だが、逆にいえばそれだけだ。電流による筋肉の不随意運動まで防げるものではない。電撃を受けたことで的場の肉体は硬直し、身動きが取れない。大きな隙を生じることになった。
(いや、それよりも)
新たな敵は背後より突如現れた。あの一瞬で、音もなく忍び寄ったなどということはありえない。その答えは、すなわち。
(〈幻影〉か……!)
敵は情報遮断の内側で幻影による潜伏を行なっていた。敵の姿が見えたことで的場は油断してしまっていたのだ。むろん、少し考えればその可能性には気づけた。その点は敵が上手だった。「少し考える」より先に畳み掛けてきた。

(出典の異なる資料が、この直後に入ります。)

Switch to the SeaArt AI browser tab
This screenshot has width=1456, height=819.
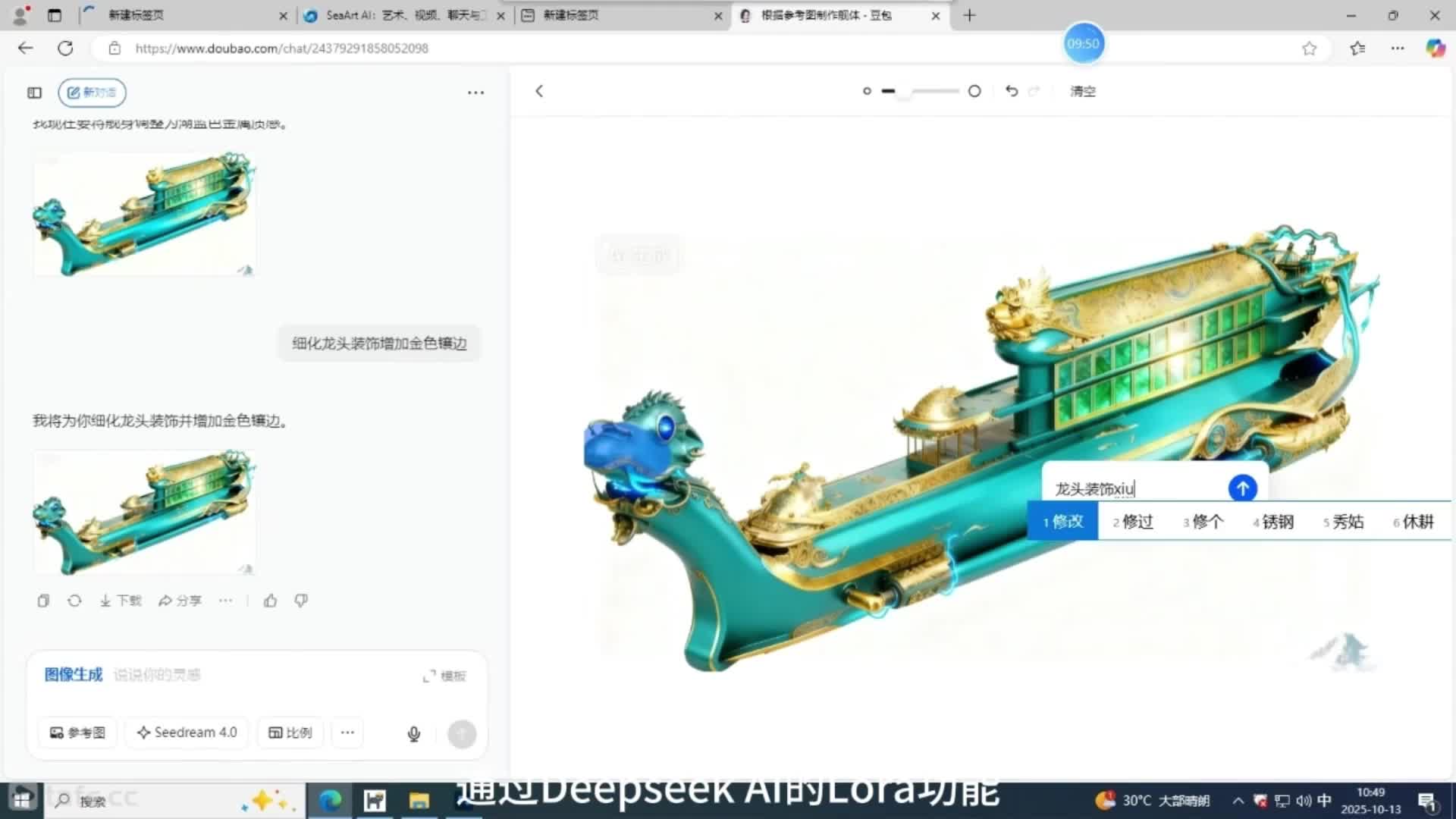(x=403, y=15)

気づけば、敵は九人。完全に敵の術中に落ちたと的場は自覚した。電撃と火炎による攻撃を交互に浴びせられるだけで、的場には打つ手がない。
そのうえ、未知の敵が七人。うち、隠蔽と幻影の異能者を引き五人。佐藤愛子は標的であり〈治癒〉の異能者、戦力とはならないため四人。うち、顔を知る三人は生徒会執行部。最後の一人はまったくの未知だ。